A Novel Approach to Chronic Kidney Disease

Failing kidney function is a serious issue for many older people, and at this time comparatively little can be done about it:

Chronic kidney disease (CKD) affects at least one in four Americans who are older than 60 and can significantly shorten lifespan. Yet the few available drugs for CKD can only modestly delay the disease's progress towards kidney failure. [Researchers] focused on a central feature of CKD: the "fibrosis" process. This is a pathological response to chronic kidney stress that includes an abnormal buildup of fibrous collagen, a loss of capillaries a die-off of important kidney cells called tubular epithelial cells, and other changes that progressively reduce a kidney's ability to filter the blood properly.

The researchers compared the patterns of gene activity in fibrotic and normal human kidney tissue samples. They found abnormal patterns in gene networks linked to inflammation and sharp drops in activity in gene networks that support energy metabolism in the fibrotic samples. The fact that inflammation is a factor in CKD was already well known, so [researchers]] aimed their investigation at two types of energy metabolism - glucose oxidation and fatty acid oxidation - that seemed markedly reduced in the fibrotic samples. "What we found is that the tubular epithelial cells preferentially use fatty acid oxidation as their energy source in normal conditions. Even when fatty acid metabolism drops in the context of CKD, these cells don't switch to burning glucose for energy."
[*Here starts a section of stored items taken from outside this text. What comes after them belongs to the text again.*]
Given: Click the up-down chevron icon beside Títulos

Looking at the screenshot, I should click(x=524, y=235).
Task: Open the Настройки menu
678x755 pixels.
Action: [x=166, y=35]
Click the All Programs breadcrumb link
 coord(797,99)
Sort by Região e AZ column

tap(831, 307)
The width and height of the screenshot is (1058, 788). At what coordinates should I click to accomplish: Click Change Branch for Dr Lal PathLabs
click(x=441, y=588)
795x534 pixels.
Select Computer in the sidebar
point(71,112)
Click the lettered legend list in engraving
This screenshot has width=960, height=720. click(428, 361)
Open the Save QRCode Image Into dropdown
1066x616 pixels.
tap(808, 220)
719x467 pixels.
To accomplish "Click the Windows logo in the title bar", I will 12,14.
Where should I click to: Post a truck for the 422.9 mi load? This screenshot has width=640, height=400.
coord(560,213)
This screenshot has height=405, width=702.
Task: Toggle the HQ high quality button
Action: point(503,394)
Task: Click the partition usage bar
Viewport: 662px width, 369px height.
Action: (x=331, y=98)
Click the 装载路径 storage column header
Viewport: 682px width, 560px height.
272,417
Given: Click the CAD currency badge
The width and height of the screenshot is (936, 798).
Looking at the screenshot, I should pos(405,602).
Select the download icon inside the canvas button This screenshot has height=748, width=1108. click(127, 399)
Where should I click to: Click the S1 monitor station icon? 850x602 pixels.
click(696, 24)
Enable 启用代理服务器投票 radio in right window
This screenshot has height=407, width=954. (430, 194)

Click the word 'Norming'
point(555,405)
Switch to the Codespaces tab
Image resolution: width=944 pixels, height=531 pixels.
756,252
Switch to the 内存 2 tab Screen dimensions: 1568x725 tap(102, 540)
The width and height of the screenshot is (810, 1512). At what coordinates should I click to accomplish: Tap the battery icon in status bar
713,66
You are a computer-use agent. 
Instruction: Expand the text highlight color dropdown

In human tubular epithelial cells, artificially reducing fatty acid metabolism quickly brought about fibrosis-like signs, including the buildup of fat molecules (unspent fuel) and the deaths of many affected cells. That fat buildup in kidney cells had been hypothesized to be a significant cause of cell death in CKD fibrosis, [but] the fat accumulation on its own had minimal impact. The more important factor in fibrosis was the loss of energy in the cells as fatty acid metabolism dropped. Researchers also found evidence that the shutdown of fatty acid metabolism in tubular epithelial cells is caused in large part by the growth factor TGFβ. This factor is known to promote fibrosis and has been linked to high blood glucose levels, high blood pressure, and inflammation - all triggers of CKD. "We hope to develop new compounds [that] boost enzymes more specifically related to fatty acid metabolism. In that way we might be able to greatly slow the progress of CKD."

Link: http://www.uphs.upenn.edu/news/News_Releases/2014/12/Susztak/

Comments

Would carnitine supplementation help?